Paul Agnew

Paul Agnew, Anaesthetic Technician, took patient and whānau journey research to a whole new level when both he and his wife used anaesthetic services within a week.

“I was on a new build tour for the New Dunedin Hospital project, visiting hospitals around the country,” Paul says.

“We planned our visits around the patient journey, starting where patients get checked in and following all their different interactions from there.”

Halfway through the tour, the patient journey suddenly became personal.

“I got a phone call telling me that my other half had been admitted acutely.”

Paul says his wife was very well taken care of by his colleagues – but the couple’s interactions with our health system didn’t end there.

“The following Monday I had an operation, so we were both patients within a week!”

Paul’s operation was done through ACC at Mercy Hospital, giving him the opportunity to experience the patient journey from within a hospital bed.

“I woke up from the anaesthetic to the sound of staff laughing and enjoying themselves. It made me happy they have an environment they enjoy working in.”

Paul got involved with the New Dunedin Hospital project’s FiT (Facilities in Transformation) user groups because of his interests in the staff experience, the patient journey, logistics and technology.

“What excites me is the opportunity for the new hospital to adopt upcoming advances in things like automation, robotics, and stock control.”

And he has a personal reason for wanting to get the new hospital right.

“I’ll probably be near retirement and needing the services myself by the time it’s opened,” he laughs.
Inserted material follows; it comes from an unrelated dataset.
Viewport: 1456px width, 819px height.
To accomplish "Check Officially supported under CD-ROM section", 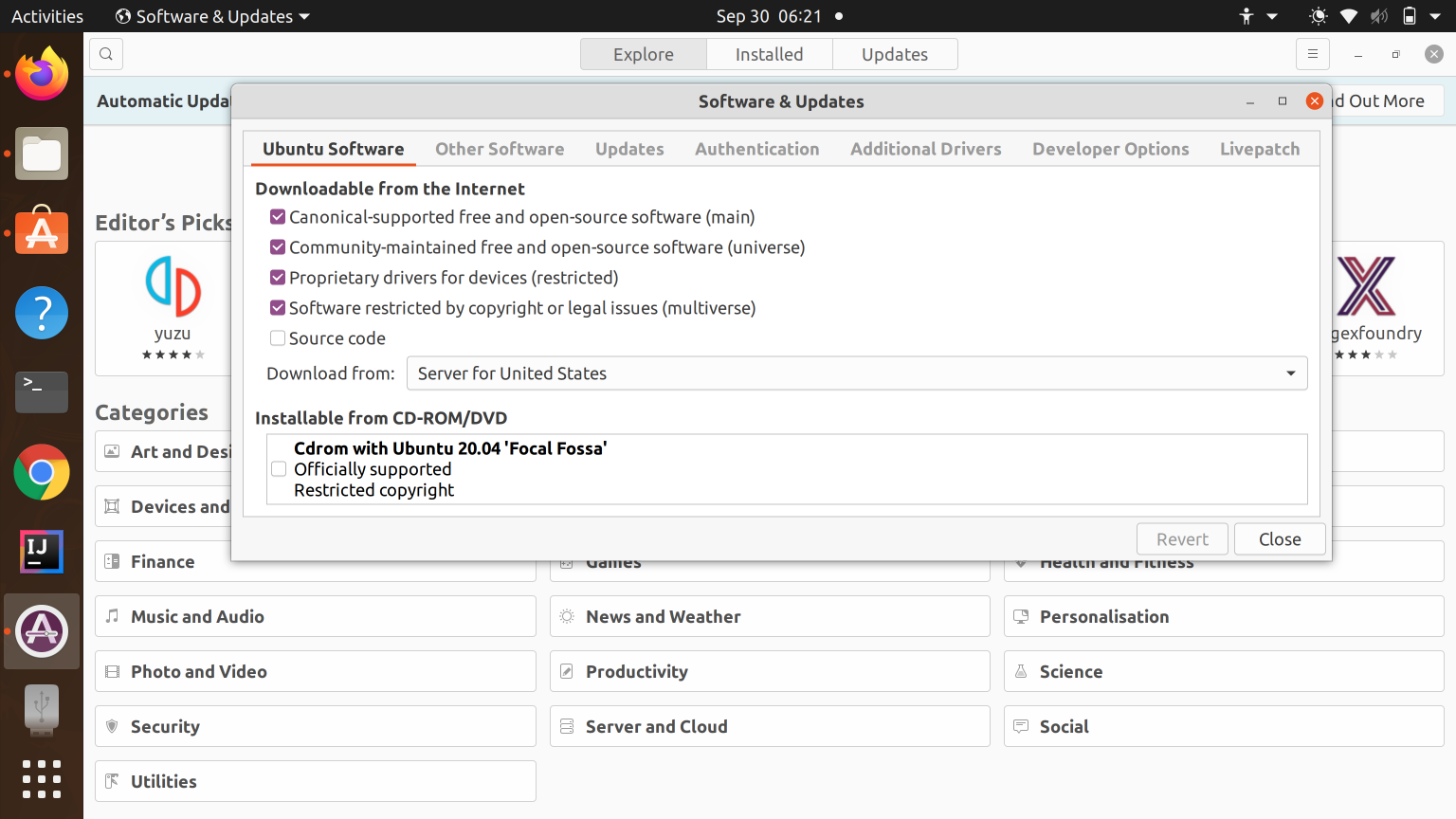I will (279, 468).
Paul’s contribution to the project will make a lasting impact for our region – not a bad legacy for someone who says he got into his field of expertise by accident.
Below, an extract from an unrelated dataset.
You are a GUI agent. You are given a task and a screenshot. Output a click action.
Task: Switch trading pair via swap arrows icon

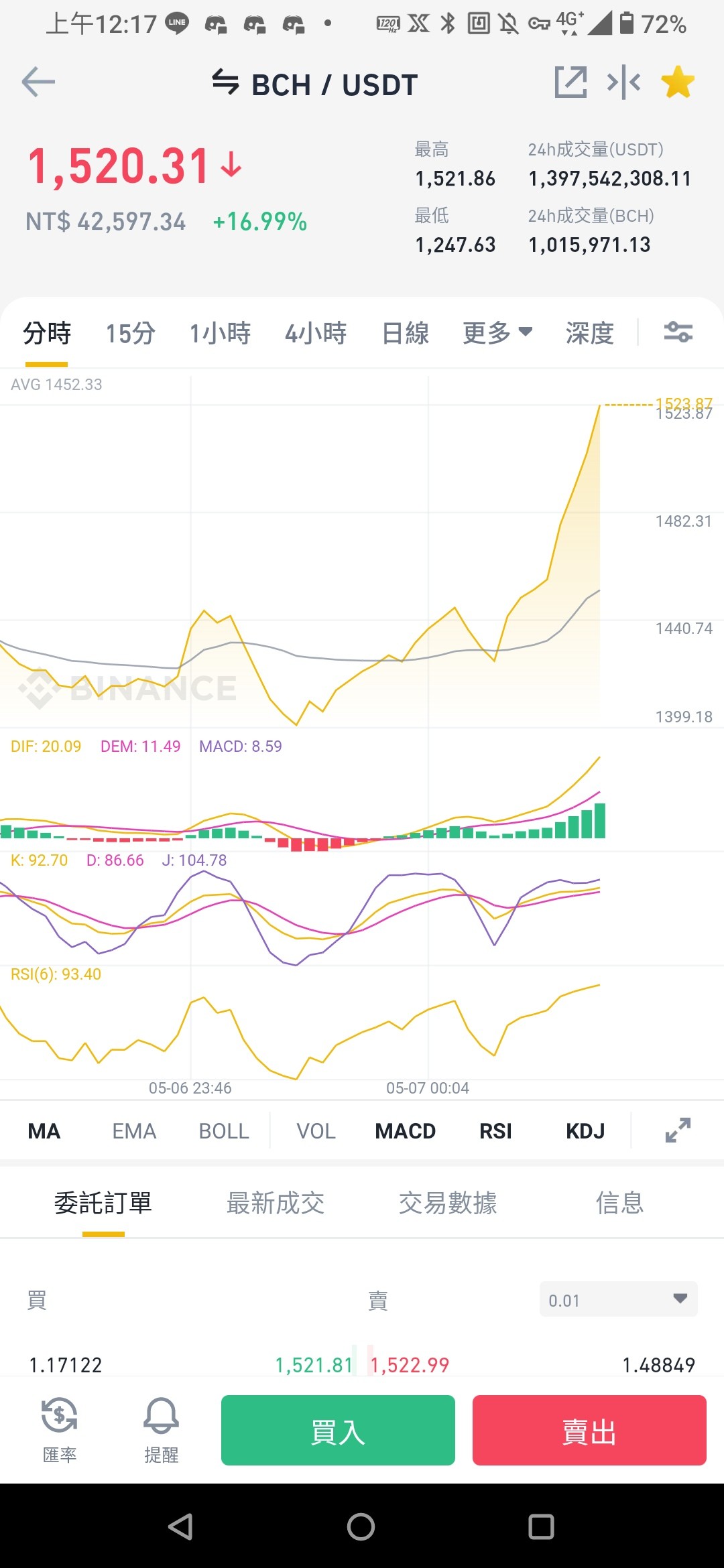pos(225,82)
“In the late 1980s I moved to London from Scotland to look for a trade. I worked as a security guard at St George’s Hospital, and then as an orderly,” Paul explains.

An opportunity arose when the hospital put the call out for Operating Department Assistants.

“I’d never heard of Operating Department Assistants, as we were called at the time, but I did the entrance exam and got in. These days we’re called Anaesthetic Technicians.”

Anaesthetic Technicians provide the clinical and technical support for the anaesthetic department.

“If you’re technically inclined and you care about providing healthcare, the role is a great way to focus on both.”